Just dinner. Brats with fire roasted red & green peppers from the garden.
The last of the vidalias carmelized with a little brown sugar.
Some fresh Michigan sweet corn & after a long hot day at work.....a few beers. Life is good!


----------



## Smokey_Joe (Aug 23, 2007)

*Well done!!! [smilie=a_goodjobson.gif] *


----------



## Griff (Aug 23, 2007)

I'd eat that -- in a heart beat.


----------



## john pen (Aug 23, 2007)

The second photo is very artsy...Good lookin' eats..


----------



## Nick Prochilo (Aug 23, 2007)

Fancy enough for me!


----------



## Cliff H. (Aug 23, 2007)

Another fine meal my Chef Paul.


----------



## LarryWolfe (Aug 24, 2007)

That looks awesome Puff!  Simple is great!!


----------



## john a (Aug 24, 2007)

Great job Puff


----------



## PantherTailgater (Aug 24, 2007)

Looks good.  Love roasted peppers!


----------



## 007bond-jb (Aug 24, 2007)

Super job Puff nice photos too


----------



## wittdog (Aug 24, 2007)

Great Job Puff.


----------



## knine (Aug 24, 2007)

darn nice Puff .

why type of camera is that ?


----------



## surfinsapo (Aug 24, 2007)

That looks good man!!!  [smilie=a_goodjobson.gif]


----------



## bknox (Aug 24, 2007)

Nicely done Puff! Roasted Peppers are a favorite of mine.


----------



## Puff1 (Aug 24, 2007)

Thanks guys.
Knine the camera is a Canon PowerShot A350.
JP....it didn't taste artsy


----------



## Puff1 (Aug 24, 2007)

wdroller said:
			
		

> Thought you'd be having squirrel this weekend.
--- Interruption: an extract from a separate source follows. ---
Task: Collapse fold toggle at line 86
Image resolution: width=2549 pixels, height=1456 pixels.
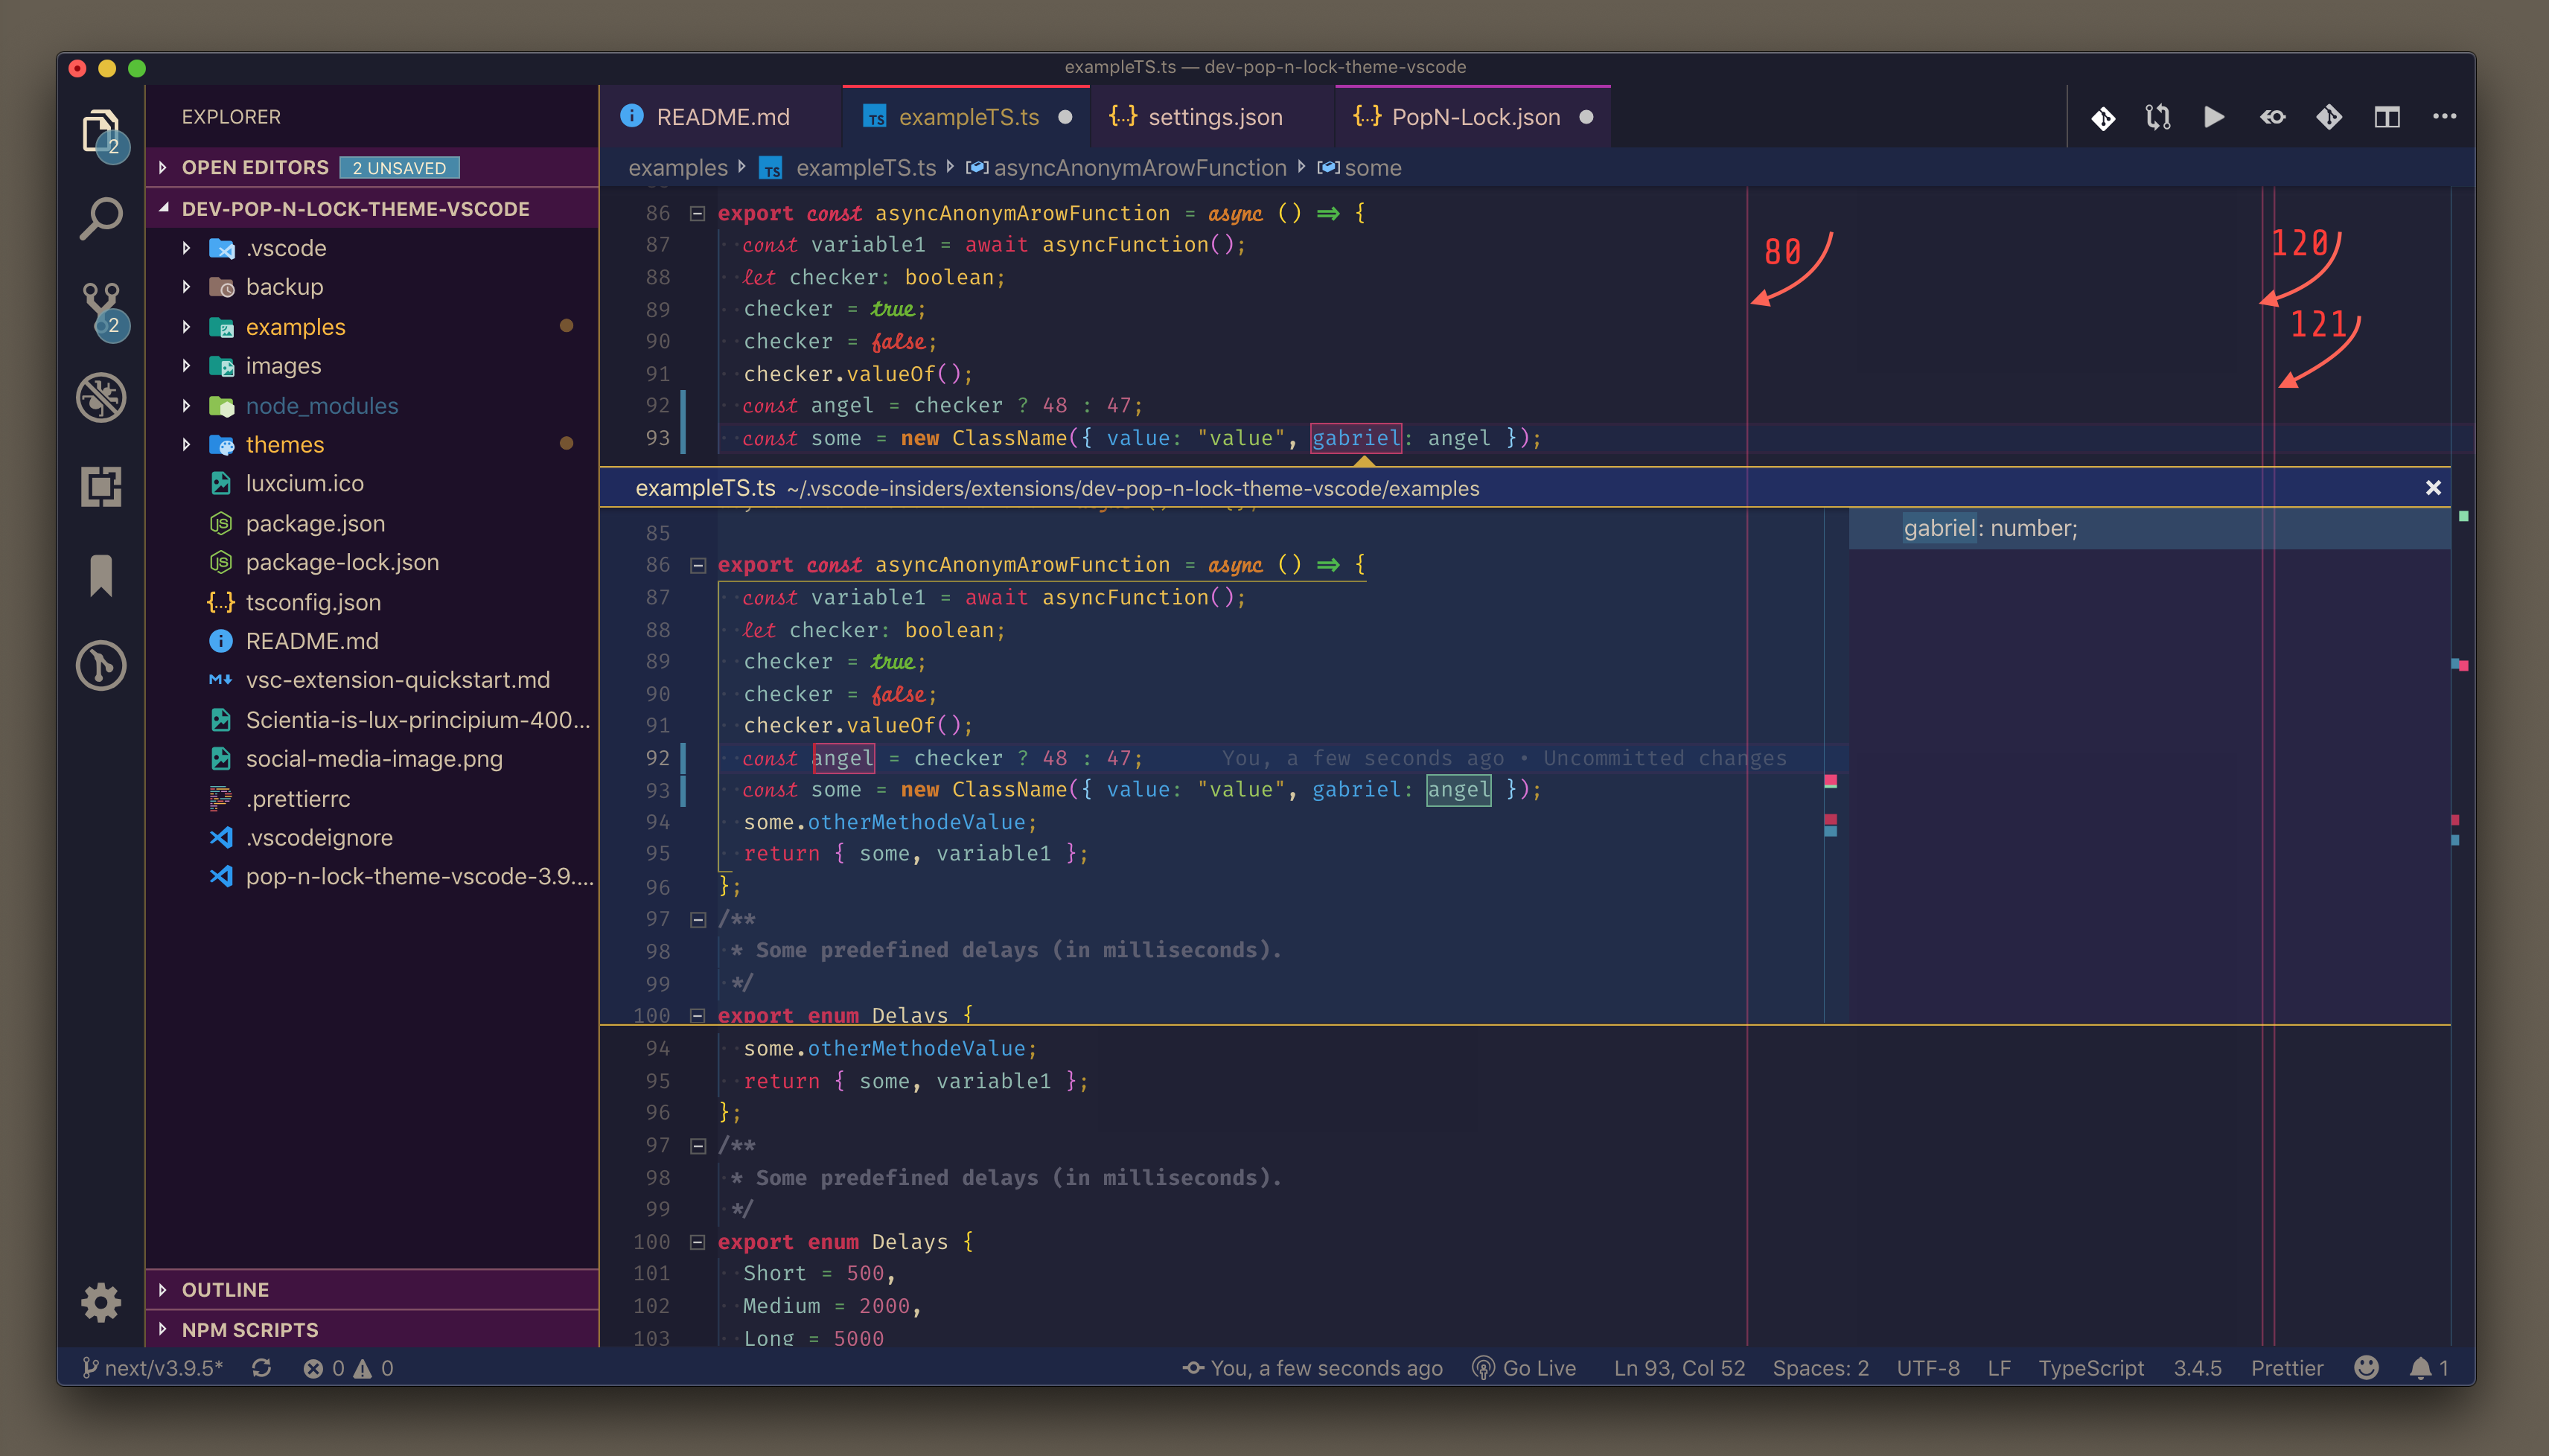Action: coord(698,213)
   Seems the neighbor has an outdoor cat.....haven't seen a squirrel in a week


----------



## Cliff H. (Aug 24, 2007)

Puff said:
			
		

> wdroller said:
> 
> 
> 
> ...



But have you seen your sunflower ?


----------



## Puff1 (Aug 24, 2007)

Cliff H. said:
			
		

> Puff said:
> 
> 
> 
> ...


It's my daughter's sunflower and yes.....after 2 major storms they're still standing!


----------